What the task asks
Exactly the lines from the one with "642x394 pixels." to the end of the listing must be repeated, both ends included, with nothing added.

Given data
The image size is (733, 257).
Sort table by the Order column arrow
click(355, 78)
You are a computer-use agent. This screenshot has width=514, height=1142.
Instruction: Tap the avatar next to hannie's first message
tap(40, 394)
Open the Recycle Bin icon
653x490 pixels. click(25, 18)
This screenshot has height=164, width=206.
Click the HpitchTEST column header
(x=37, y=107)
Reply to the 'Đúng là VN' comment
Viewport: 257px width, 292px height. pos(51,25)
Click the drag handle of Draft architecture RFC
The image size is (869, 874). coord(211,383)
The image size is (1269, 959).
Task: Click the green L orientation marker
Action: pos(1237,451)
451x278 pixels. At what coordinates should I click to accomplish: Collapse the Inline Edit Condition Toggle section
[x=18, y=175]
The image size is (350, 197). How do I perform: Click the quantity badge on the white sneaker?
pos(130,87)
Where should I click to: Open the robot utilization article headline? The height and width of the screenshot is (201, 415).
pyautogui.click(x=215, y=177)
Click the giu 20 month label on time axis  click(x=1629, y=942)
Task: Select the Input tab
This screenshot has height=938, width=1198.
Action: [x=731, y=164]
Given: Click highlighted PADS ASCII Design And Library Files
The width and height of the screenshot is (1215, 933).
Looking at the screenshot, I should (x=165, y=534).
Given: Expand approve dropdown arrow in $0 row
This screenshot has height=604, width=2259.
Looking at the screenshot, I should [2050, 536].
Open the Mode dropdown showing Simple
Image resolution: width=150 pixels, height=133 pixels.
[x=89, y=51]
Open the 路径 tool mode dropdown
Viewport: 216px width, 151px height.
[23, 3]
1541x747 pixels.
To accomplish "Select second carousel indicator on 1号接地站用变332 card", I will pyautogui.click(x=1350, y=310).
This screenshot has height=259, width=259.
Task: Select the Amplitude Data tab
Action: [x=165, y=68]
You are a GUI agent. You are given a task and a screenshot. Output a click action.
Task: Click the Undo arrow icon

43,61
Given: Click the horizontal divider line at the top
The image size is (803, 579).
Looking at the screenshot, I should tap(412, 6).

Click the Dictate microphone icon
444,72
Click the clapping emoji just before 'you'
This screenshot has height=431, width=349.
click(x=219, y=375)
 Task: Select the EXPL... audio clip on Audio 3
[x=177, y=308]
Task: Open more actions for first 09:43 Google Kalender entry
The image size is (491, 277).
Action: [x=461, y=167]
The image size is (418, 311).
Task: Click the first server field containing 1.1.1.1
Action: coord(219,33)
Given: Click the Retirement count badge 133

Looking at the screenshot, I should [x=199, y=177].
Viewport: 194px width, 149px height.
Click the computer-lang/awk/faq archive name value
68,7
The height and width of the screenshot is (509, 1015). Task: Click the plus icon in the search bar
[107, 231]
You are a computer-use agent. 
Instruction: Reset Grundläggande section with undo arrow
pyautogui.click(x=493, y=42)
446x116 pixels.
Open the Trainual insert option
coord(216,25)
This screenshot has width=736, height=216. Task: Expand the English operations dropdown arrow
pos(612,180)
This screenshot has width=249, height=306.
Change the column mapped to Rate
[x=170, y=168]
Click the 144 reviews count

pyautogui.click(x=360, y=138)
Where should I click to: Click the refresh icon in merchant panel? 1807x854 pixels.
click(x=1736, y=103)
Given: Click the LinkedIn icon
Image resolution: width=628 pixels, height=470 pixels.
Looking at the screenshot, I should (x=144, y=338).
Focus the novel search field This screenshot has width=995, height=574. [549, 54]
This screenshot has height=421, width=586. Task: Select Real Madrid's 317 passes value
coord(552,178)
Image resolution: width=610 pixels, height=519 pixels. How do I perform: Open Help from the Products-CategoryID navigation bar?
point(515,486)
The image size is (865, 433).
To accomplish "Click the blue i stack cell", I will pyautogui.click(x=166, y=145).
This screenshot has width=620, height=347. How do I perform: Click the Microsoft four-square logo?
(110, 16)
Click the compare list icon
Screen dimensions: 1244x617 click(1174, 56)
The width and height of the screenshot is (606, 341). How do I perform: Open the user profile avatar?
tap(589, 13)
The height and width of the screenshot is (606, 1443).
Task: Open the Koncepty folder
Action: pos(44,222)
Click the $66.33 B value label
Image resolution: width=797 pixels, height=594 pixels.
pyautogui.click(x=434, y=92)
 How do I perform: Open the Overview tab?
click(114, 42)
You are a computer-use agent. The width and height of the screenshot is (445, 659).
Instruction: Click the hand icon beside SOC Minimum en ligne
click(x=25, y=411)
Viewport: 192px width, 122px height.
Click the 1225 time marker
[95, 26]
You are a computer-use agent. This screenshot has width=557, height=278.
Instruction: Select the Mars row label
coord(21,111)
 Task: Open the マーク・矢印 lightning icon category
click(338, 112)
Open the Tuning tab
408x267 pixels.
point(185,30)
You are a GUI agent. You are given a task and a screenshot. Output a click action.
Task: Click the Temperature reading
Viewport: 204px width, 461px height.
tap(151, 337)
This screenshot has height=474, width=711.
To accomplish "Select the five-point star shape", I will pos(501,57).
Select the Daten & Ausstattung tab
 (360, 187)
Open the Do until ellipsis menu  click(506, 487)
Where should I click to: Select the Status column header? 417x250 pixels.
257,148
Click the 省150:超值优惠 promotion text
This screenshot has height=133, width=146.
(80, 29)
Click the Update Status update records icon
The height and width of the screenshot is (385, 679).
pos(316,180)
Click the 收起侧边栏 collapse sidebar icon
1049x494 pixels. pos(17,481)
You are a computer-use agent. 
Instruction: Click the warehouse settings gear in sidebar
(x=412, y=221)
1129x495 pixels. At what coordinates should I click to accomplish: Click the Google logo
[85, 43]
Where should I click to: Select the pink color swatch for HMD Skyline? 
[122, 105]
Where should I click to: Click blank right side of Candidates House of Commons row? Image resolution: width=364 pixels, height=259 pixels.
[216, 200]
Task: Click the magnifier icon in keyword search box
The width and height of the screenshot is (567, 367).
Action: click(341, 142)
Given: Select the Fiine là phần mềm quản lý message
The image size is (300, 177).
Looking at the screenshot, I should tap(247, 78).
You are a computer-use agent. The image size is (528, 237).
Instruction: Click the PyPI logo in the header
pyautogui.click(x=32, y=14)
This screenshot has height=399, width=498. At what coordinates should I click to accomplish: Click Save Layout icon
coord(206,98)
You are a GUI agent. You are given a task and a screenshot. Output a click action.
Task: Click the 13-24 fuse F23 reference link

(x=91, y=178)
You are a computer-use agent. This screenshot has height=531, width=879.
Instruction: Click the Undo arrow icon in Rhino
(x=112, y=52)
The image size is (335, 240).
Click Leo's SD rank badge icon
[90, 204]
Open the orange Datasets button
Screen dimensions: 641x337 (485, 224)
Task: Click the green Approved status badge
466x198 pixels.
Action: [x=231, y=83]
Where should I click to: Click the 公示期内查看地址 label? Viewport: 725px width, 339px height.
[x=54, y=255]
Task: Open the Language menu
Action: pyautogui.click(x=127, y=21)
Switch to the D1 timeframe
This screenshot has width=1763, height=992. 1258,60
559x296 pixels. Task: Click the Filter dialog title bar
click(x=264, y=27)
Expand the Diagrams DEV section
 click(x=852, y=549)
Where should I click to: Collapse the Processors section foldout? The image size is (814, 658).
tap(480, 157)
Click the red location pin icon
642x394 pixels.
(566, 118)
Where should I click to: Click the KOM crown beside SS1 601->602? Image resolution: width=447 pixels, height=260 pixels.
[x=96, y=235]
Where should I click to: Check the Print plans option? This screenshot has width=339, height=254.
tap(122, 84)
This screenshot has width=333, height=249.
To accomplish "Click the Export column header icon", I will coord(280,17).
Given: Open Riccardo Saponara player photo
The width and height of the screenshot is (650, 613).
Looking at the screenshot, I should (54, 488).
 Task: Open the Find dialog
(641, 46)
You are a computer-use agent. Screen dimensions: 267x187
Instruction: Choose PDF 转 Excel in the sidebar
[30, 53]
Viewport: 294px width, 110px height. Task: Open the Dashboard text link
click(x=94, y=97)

Reply to the exercise
642x394 pixels.
(566, 118)
Where should I click to: Click the KOM crown beside SS1 601->602? Image resolution: width=447 pixels, height=260 pixels.
[x=96, y=235]
Where should I click to: Check the Print plans option? This screenshot has width=339, height=254.
tap(122, 84)
This screenshot has width=333, height=249.
To accomplish "Click the Export column header icon", I will coord(280,17).
Given: Open Riccardo Saponara player photo
The width and height of the screenshot is (650, 613).
Looking at the screenshot, I should (54, 488).
 Task: Open the Find dialog
(641, 46)
You are a computer-use agent. Screen dimensions: 267x187
Instruction: Choose PDF 转 Excel in the sidebar
[30, 53]
Viewport: 294px width, 110px height. Task: Open the Dashboard text link
click(x=94, y=97)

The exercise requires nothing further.